• _Prompt_: Can the data below be set down again exactly, line for line?

• _Study material_:
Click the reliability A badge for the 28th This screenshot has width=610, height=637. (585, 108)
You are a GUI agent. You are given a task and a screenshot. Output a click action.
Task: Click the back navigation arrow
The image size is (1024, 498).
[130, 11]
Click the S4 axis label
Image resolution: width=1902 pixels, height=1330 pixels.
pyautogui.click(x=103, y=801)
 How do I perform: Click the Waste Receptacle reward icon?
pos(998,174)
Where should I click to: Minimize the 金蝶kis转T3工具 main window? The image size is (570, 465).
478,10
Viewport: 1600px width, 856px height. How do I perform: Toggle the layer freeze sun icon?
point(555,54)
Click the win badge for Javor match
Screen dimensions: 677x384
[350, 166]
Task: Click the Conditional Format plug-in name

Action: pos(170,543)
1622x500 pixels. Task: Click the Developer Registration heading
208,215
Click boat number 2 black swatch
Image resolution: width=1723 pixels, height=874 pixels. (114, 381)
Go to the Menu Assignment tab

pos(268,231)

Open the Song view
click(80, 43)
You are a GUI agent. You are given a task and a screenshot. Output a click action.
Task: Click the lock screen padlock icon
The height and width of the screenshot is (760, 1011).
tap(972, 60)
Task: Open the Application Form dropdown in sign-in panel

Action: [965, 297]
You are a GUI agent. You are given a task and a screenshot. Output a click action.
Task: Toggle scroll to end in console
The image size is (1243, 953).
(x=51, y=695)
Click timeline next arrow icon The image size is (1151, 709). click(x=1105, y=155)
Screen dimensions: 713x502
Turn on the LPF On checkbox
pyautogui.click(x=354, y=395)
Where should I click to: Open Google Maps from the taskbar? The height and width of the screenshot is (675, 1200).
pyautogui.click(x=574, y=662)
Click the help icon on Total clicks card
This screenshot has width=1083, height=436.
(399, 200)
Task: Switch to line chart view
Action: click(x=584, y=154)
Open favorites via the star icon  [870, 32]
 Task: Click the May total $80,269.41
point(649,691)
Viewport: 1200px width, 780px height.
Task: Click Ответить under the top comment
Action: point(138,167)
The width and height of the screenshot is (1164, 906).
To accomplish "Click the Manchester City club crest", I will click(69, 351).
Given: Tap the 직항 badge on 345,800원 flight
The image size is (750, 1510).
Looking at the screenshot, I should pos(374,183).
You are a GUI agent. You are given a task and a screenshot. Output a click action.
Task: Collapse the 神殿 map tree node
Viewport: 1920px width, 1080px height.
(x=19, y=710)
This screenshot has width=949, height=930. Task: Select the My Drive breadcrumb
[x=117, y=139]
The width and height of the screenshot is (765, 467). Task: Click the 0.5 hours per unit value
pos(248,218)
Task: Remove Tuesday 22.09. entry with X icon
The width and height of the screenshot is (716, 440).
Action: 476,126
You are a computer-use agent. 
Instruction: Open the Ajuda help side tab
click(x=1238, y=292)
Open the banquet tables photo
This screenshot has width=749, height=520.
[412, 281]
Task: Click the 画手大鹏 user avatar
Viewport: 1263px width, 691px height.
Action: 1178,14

• _Completed task_:
Click the reliability A badge for the 28th This screenshot has width=610, height=637. (585, 108)
You are a GUI agent. You are given a task and a screenshot. Output a click action.
Task: Click the back navigation arrow
The image size is (1024, 498).
[130, 11]
Click the S4 axis label
Image resolution: width=1902 pixels, height=1330 pixels.
pyautogui.click(x=103, y=801)
 How do I perform: Click the Waste Receptacle reward icon?
pos(998,174)
Where should I click to: Minimize the 金蝶kis转T3工具 main window? The image size is (570, 465).
478,10
Viewport: 1600px width, 856px height. How do I perform: Toggle the layer freeze sun icon?
point(555,54)
Click the win badge for Javor match
Screen dimensions: 677x384
[350, 166]
Task: Click the Conditional Format plug-in name

Action: pos(170,543)
1622x500 pixels. Task: Click the Developer Registration heading
208,215
Click boat number 2 black swatch
Image resolution: width=1723 pixels, height=874 pixels. (114, 381)
Go to the Menu Assignment tab

pos(268,231)

Open the Song view
click(80, 43)
You are a GUI agent. You are given a task and a screenshot. Output a click action.
Task: Click the lock screen padlock icon
The height and width of the screenshot is (760, 1011).
tap(972, 60)
Task: Open the Application Form dropdown in sign-in panel

Action: [965, 297]
You are a GUI agent. You are given a task and a screenshot. Output a click action.
Task: Toggle scroll to end in console
The image size is (1243, 953).
(x=51, y=695)
Click timeline next arrow icon The image size is (1151, 709). click(x=1105, y=155)
Screen dimensions: 713x502
Turn on the LPF On checkbox
pyautogui.click(x=354, y=395)
Where should I click to: Open Google Maps from the taskbar? The height and width of the screenshot is (675, 1200).
pyautogui.click(x=574, y=662)
Click the help icon on Total clicks card
This screenshot has width=1083, height=436.
(399, 200)
Task: Switch to line chart view
Action: click(x=584, y=154)
Open favorites via the star icon  [870, 32]
 Task: Click the May total $80,269.41
point(649,691)
Viewport: 1200px width, 780px height.
Task: Click Ответить under the top comment
Action: point(138,167)
The width and height of the screenshot is (1164, 906).
To accomplish "Click the Manchester City club crest", I will click(69, 351).
Given: Tap the 직항 badge on 345,800원 flight
The image size is (750, 1510).
Looking at the screenshot, I should pos(374,183).
You are a GUI agent. You are given a task and a screenshot. Output a click action.
Task: Collapse the 神殿 map tree node
Viewport: 1920px width, 1080px height.
(x=19, y=710)
This screenshot has width=949, height=930. Task: Select the My Drive breadcrumb
[x=117, y=139]
The width and height of the screenshot is (765, 467). Task: Click the 0.5 hours per unit value
pos(248,218)
Task: Remove Tuesday 22.09. entry with X icon
The width and height of the screenshot is (716, 440).
Action: 476,126
You are a computer-use agent. 
Instruction: Open the Ajuda help side tab
click(x=1238, y=292)
Open the banquet tables photo
This screenshot has width=749, height=520.
[412, 281]
Task: Click the 画手大鹏 user avatar
Viewport: 1263px width, 691px height.
Action: 1178,14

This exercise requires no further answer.